*Your objective*
In the stretch from the line containing "Select the yellow" through the line containing "point(233,34)", change "Instruction" to "Directive" and leave everything else untouched. Return only those lines.

(Entries on where items appear)
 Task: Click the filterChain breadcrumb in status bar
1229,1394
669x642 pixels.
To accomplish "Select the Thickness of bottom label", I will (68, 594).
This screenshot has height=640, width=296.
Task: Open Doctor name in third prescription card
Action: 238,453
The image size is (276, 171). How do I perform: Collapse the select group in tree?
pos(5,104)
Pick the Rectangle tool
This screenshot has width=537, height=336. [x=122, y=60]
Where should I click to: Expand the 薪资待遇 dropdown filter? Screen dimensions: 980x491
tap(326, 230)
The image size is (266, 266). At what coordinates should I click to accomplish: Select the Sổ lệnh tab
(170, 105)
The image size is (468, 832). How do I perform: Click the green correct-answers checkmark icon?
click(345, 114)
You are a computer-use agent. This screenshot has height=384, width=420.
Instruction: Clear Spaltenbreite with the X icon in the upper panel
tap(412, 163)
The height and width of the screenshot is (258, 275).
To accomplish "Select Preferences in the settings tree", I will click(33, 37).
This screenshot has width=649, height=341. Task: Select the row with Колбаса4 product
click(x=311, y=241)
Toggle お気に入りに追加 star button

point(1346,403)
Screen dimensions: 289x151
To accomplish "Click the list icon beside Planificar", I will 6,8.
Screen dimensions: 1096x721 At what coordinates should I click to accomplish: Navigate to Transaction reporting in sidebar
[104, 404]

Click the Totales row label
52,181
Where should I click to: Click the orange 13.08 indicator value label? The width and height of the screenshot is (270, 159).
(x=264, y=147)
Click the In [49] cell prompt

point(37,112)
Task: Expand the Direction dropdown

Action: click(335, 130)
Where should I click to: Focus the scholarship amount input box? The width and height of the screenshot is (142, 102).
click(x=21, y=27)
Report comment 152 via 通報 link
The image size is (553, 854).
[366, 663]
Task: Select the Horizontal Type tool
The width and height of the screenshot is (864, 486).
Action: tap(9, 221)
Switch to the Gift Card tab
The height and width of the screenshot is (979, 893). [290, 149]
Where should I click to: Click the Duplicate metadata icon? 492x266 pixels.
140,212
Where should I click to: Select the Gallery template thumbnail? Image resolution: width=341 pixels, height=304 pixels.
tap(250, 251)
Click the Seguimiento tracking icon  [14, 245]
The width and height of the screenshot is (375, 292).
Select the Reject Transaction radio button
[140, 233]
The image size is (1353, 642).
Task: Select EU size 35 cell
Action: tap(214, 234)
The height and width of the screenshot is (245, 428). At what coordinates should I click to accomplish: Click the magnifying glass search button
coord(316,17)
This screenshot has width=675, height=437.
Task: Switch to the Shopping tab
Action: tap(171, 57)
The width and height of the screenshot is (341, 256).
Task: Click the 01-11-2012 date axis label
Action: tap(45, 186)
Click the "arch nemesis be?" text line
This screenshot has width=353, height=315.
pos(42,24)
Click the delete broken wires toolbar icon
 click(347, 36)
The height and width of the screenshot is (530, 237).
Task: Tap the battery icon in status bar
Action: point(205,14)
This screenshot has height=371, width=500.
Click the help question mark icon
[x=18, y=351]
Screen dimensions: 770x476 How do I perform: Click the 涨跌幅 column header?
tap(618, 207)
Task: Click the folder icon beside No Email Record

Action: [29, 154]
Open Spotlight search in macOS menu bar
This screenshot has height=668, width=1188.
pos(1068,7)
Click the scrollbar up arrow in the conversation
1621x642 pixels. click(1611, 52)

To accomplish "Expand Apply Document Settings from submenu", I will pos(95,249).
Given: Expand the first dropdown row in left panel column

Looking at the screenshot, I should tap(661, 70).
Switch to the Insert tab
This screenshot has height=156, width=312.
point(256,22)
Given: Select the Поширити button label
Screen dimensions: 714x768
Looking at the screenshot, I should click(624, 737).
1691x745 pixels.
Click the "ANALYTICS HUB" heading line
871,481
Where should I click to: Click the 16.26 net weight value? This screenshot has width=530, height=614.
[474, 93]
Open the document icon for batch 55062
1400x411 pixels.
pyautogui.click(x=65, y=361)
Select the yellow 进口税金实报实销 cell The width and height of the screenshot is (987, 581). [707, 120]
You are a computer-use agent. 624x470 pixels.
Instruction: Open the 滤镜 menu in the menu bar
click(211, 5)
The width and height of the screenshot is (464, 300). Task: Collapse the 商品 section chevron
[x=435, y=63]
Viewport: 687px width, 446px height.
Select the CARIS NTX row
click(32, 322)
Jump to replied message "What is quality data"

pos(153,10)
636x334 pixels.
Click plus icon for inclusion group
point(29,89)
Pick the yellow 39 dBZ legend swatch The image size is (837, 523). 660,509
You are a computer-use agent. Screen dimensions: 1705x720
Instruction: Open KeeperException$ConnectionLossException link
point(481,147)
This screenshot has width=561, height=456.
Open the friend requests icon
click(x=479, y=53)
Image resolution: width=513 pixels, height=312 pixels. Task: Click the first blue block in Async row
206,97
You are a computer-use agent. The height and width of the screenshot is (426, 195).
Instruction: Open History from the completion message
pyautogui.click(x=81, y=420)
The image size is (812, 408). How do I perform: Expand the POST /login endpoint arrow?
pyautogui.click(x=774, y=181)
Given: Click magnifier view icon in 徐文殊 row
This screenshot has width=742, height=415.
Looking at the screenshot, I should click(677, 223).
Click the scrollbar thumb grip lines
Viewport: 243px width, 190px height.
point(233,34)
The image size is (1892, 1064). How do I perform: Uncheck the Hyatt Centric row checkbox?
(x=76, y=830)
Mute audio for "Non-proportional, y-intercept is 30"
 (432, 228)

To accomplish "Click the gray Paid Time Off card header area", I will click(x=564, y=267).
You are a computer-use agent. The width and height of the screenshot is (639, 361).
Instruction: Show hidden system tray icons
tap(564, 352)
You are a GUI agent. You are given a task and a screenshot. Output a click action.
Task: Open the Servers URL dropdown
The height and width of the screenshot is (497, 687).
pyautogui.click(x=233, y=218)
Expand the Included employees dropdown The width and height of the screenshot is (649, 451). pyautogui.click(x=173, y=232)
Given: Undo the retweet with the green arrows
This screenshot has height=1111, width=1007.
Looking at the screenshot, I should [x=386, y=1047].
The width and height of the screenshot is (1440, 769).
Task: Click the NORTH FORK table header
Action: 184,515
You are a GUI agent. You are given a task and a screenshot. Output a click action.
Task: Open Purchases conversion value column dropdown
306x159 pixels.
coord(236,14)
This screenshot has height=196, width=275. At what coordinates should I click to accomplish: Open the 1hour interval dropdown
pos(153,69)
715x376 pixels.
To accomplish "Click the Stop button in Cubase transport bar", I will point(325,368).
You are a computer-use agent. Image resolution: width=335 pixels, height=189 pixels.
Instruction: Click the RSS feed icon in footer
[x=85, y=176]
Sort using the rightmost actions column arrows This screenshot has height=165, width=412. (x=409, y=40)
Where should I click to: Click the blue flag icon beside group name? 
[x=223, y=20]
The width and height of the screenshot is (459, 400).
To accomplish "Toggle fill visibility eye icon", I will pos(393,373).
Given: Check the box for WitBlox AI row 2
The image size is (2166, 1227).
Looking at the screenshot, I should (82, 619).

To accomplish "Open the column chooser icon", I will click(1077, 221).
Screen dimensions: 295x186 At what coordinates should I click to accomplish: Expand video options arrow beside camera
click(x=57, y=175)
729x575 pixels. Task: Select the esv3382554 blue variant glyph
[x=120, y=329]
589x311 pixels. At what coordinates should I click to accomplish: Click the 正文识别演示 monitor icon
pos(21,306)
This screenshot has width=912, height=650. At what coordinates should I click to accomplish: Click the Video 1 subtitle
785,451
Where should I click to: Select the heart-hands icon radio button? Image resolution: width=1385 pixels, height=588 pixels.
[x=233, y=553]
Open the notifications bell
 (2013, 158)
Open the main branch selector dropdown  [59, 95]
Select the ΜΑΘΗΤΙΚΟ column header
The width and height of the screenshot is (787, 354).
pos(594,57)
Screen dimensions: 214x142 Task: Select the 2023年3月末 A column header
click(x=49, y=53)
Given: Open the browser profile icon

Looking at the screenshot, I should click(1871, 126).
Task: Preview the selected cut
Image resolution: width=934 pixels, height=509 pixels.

*The result*
Select the yellow 进口税金实报实销 cell The width and height of the screenshot is (987, 581). [707, 120]
You are a computer-use agent. 624x470 pixels.
Directive: Open the 滤镜 menu in the menu bar
click(211, 5)
The width and height of the screenshot is (464, 300). Task: Collapse the 商品 section chevron
[x=435, y=63]
Viewport: 687px width, 446px height.
Select the CARIS NTX row
click(32, 322)
Jump to replied message "What is quality data"

pos(153,10)
636x334 pixels.
Click plus icon for inclusion group
point(29,89)
Pick the yellow 39 dBZ legend swatch The image size is (837, 523). 660,509
You are a computer-use agent. Screen dimensions: 1705x720
Directive: Open KeeperException$ConnectionLossException link
point(481,147)
This screenshot has width=561, height=456.
Open the friend requests icon
click(x=479, y=53)
Image resolution: width=513 pixels, height=312 pixels. Task: Click the first blue block in Async row
206,97
You are a computer-use agent. The height and width of the screenshot is (426, 195).
Directive: Open History from the completion message
pyautogui.click(x=81, y=420)
The image size is (812, 408). How do I perform: Expand the POST /login endpoint arrow?
pyautogui.click(x=774, y=181)
Given: Click magnifier view icon in 徐文殊 row
This screenshot has width=742, height=415.
Looking at the screenshot, I should click(677, 223).
Click the scrollbar thumb grip lines
Viewport: 243px width, 190px height.
point(233,34)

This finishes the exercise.